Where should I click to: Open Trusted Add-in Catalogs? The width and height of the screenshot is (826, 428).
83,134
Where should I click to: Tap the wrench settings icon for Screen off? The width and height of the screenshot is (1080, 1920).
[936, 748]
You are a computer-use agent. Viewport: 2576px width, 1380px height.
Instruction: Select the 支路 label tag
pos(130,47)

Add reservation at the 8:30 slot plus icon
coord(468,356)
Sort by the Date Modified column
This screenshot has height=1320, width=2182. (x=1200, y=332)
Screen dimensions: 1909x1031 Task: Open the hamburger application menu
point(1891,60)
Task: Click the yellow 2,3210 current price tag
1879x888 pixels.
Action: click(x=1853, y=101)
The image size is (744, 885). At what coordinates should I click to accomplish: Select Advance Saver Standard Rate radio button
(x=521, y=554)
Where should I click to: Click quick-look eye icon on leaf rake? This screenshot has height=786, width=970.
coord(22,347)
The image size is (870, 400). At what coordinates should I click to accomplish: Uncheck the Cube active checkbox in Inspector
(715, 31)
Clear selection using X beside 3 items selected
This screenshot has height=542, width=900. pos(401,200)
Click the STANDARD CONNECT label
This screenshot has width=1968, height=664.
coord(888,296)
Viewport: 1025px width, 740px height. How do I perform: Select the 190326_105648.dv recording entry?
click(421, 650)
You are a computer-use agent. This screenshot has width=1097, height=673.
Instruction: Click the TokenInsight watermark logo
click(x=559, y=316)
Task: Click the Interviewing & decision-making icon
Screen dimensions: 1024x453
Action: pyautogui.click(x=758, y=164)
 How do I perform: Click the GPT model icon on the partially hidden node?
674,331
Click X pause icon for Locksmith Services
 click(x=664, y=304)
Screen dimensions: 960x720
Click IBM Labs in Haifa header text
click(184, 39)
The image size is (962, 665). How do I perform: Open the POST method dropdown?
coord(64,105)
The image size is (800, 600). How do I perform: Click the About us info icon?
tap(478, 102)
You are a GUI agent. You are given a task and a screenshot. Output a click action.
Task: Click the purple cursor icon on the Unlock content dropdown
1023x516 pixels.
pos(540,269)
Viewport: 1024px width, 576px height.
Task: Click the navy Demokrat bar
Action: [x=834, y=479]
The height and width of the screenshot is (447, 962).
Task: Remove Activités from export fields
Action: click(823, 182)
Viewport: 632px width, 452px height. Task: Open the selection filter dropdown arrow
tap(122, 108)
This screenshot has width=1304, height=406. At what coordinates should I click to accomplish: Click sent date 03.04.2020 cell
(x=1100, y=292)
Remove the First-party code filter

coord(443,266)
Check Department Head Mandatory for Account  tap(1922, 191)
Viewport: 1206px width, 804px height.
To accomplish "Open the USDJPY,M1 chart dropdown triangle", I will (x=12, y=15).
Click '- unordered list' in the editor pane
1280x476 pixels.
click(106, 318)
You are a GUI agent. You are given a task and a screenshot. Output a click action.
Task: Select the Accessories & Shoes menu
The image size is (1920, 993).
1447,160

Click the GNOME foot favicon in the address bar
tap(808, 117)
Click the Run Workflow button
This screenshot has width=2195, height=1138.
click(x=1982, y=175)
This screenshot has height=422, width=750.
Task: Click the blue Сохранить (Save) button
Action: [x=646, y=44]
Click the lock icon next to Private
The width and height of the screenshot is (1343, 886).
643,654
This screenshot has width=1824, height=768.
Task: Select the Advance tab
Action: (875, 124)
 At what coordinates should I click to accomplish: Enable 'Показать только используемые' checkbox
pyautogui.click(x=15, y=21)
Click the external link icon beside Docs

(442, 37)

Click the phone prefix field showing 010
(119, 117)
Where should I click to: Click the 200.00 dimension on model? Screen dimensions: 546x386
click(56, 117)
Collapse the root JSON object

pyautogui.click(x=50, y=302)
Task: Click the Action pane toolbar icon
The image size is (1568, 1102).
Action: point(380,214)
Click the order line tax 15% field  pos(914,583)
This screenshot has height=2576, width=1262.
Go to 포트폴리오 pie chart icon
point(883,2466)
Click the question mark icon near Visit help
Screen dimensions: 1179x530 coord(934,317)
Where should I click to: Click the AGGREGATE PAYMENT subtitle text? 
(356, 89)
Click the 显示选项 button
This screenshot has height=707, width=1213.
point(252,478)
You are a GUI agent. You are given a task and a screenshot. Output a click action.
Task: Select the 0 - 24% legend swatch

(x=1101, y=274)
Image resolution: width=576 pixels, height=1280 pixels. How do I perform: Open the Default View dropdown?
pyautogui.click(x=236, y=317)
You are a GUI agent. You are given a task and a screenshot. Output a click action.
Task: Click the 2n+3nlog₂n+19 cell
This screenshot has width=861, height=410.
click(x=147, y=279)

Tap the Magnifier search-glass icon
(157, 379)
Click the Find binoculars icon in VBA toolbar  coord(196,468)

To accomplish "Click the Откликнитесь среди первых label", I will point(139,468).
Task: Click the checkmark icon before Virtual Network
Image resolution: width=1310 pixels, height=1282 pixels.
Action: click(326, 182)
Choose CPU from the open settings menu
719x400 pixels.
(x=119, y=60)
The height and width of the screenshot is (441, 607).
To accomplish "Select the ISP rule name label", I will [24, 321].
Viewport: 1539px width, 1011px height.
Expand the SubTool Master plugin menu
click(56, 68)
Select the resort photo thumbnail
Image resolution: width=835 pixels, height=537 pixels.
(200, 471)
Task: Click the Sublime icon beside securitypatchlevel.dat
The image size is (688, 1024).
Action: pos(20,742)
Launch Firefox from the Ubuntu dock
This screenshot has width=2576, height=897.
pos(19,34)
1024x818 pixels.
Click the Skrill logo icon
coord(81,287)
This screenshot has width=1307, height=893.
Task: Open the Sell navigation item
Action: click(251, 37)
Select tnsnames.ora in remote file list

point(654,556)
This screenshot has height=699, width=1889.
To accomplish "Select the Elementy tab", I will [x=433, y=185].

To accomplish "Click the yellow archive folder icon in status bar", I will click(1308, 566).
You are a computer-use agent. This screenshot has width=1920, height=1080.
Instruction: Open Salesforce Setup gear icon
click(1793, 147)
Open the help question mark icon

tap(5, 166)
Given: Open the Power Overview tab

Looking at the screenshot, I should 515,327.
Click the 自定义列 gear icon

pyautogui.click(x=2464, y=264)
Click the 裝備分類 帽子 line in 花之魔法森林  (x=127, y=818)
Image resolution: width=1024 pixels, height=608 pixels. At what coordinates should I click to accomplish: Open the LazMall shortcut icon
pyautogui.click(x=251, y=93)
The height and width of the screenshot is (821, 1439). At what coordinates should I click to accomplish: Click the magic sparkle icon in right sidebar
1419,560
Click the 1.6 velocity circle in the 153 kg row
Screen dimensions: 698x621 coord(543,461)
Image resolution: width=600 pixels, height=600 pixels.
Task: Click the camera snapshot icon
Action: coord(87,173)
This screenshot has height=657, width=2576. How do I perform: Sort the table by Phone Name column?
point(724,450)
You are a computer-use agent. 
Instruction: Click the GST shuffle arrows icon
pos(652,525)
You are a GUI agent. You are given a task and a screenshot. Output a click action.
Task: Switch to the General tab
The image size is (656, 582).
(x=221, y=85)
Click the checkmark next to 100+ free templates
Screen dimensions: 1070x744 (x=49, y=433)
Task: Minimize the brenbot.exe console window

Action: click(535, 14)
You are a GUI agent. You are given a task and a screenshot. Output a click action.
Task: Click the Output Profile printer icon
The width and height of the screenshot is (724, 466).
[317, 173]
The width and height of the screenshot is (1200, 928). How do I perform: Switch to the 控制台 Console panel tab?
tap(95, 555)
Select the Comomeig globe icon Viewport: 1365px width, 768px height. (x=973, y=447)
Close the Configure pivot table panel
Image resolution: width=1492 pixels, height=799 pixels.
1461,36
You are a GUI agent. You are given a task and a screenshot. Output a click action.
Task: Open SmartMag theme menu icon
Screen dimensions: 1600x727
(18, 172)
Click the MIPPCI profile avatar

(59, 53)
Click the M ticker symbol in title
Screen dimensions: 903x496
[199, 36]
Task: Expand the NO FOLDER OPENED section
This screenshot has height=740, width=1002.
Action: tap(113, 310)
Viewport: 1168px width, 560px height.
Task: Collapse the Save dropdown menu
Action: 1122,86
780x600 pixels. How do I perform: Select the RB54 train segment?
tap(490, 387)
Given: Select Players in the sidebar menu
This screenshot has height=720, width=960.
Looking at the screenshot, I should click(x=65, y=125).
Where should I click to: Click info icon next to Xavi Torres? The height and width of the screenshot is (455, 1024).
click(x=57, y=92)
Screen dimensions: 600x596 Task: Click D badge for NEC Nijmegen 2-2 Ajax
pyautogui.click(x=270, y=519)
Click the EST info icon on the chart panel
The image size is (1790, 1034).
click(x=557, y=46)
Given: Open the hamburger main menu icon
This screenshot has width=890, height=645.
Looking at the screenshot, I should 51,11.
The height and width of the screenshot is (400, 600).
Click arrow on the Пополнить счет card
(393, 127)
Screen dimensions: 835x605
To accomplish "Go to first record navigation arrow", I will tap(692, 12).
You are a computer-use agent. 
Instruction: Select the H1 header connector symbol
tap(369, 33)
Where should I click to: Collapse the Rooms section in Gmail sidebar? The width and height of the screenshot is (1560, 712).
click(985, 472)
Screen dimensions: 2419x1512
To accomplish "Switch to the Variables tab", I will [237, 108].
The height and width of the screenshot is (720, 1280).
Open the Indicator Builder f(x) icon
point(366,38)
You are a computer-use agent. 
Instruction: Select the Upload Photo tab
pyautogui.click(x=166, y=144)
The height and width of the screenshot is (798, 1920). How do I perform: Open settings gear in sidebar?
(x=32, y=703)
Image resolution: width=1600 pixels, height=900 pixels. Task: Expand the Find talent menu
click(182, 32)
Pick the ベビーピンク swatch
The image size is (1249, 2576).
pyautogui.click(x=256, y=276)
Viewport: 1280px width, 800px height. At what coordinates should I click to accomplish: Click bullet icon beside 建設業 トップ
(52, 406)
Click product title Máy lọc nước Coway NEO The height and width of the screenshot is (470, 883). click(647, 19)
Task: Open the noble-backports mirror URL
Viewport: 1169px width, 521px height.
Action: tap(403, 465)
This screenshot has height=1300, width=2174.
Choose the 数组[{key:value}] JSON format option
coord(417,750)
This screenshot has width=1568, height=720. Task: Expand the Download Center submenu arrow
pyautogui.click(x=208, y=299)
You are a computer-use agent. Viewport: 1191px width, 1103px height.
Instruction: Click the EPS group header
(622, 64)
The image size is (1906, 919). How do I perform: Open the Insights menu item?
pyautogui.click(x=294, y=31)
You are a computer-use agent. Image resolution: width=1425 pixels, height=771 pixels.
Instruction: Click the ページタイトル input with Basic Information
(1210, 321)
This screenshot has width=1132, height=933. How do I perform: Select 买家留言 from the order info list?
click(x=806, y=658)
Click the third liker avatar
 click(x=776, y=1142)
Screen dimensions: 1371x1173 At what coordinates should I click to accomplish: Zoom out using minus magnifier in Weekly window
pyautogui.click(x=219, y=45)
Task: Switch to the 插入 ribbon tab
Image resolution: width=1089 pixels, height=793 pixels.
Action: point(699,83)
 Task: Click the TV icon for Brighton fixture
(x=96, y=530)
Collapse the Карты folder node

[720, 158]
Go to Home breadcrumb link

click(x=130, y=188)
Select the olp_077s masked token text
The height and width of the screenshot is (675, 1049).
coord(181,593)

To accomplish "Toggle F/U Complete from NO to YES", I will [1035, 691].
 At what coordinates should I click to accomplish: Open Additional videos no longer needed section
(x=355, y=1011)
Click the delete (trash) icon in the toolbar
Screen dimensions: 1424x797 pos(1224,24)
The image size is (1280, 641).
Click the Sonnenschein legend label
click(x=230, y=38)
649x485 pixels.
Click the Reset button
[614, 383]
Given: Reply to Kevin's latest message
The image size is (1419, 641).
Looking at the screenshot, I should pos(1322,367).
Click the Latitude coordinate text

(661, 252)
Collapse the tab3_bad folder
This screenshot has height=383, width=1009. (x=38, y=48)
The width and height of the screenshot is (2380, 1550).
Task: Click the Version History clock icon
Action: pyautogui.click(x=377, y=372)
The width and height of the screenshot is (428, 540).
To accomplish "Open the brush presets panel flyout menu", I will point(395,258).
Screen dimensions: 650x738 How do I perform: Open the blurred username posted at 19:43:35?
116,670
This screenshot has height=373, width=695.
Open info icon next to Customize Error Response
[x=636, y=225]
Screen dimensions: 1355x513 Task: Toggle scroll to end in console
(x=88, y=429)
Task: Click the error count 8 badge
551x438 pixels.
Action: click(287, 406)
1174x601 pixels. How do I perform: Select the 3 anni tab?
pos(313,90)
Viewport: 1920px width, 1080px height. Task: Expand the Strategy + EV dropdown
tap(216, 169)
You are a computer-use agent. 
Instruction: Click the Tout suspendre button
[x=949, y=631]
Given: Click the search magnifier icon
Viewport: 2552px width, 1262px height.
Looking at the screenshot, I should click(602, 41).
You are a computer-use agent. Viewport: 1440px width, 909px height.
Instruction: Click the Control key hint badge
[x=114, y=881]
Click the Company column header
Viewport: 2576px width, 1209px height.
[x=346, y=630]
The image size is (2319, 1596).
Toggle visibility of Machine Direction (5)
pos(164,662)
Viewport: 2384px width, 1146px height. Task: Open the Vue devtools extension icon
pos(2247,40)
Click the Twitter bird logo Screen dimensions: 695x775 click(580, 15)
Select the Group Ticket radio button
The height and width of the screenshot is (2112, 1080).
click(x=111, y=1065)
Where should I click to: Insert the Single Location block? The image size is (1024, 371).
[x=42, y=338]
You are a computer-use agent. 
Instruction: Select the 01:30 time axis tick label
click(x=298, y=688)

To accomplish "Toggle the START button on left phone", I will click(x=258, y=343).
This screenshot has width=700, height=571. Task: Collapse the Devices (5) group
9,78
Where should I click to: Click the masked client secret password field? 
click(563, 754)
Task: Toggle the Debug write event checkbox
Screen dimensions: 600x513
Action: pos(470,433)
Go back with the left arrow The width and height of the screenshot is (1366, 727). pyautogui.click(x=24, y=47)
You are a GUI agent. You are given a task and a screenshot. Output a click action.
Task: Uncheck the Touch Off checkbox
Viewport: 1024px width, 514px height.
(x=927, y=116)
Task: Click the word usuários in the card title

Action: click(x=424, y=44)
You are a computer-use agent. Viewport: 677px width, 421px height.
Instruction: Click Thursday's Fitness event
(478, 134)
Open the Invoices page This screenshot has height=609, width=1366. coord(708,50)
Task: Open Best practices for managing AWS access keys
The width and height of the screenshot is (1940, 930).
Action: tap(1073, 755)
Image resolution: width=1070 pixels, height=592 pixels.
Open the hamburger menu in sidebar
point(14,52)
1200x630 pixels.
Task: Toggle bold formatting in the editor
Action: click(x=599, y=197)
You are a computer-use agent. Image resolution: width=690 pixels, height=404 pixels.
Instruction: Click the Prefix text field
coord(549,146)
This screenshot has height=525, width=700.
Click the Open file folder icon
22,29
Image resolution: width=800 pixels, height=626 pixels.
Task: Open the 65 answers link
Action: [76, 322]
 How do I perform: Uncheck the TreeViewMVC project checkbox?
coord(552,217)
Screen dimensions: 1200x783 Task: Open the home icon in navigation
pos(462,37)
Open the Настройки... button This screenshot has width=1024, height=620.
——————————
(Set task): Render the records from the first line through the line containing "coord(888,296)", both included, as a Markdown table with the columns Row and Line, numbering each line and leaving out blank lines.

(Task answer):
| Row | Line |
|---|---|
| 1 | Where should I click to: Open Trusted Add-in Catalogs? The width and height of the screenshot is (826, 428). |
| 2 | 83,134 |
| 3 | Where should I click to: Tap the wrench settings icon for Screen off? The width and height of the screenshot is (1080, 1920). |
| 4 | [936, 748] |
| 5 | You are a computer-use agent. Viewport: 2576px width, 1380px height. |
| 6 | Instruction: Select the 支路 label tag |
| 7 | pos(130,47) |
| 8 | Add reservation at the 8:30 slot plus icon |
| 9 | coord(468,356) |
| 10 | Sort by the Date Modified column |
| 11 | This screenshot has height=1320, width=2182. (x=1200, y=332) |
| 12 | Screen dimensions: 1909x1031 Task: Open the hamburger application menu |
| 13 | point(1891,60) |
| 14 | Task: Click the yellow 2,3210 current price tag |
| 15 | 1879x888 pixels. |
| 16 | Action: click(x=1853, y=101) |
| 17 | The image size is (744, 885). At what coordinates should I click to accomplish: Select Advance Saver Standard Rate radio button |
| 18 | (x=521, y=554) |
| 19 | Where should I click to: Click quick-look eye icon on leaf rake? This screenshot has height=786, width=970. |
| 20 | coord(22,347) |
| 21 | The image size is (870, 400). At what coordinates should I click to accomplish: Uncheck the Cube active checkbox in Inspector |
| 22 | (715, 31) |
| 23 | Clear selection using X beside 3 items selected |
| 24 | This screenshot has height=542, width=900. pos(401,200) |
| 25 | Click the STANDARD CONNECT label |
| 26 | This screenshot has width=1968, height=664. |
| 27 | coord(888,296) |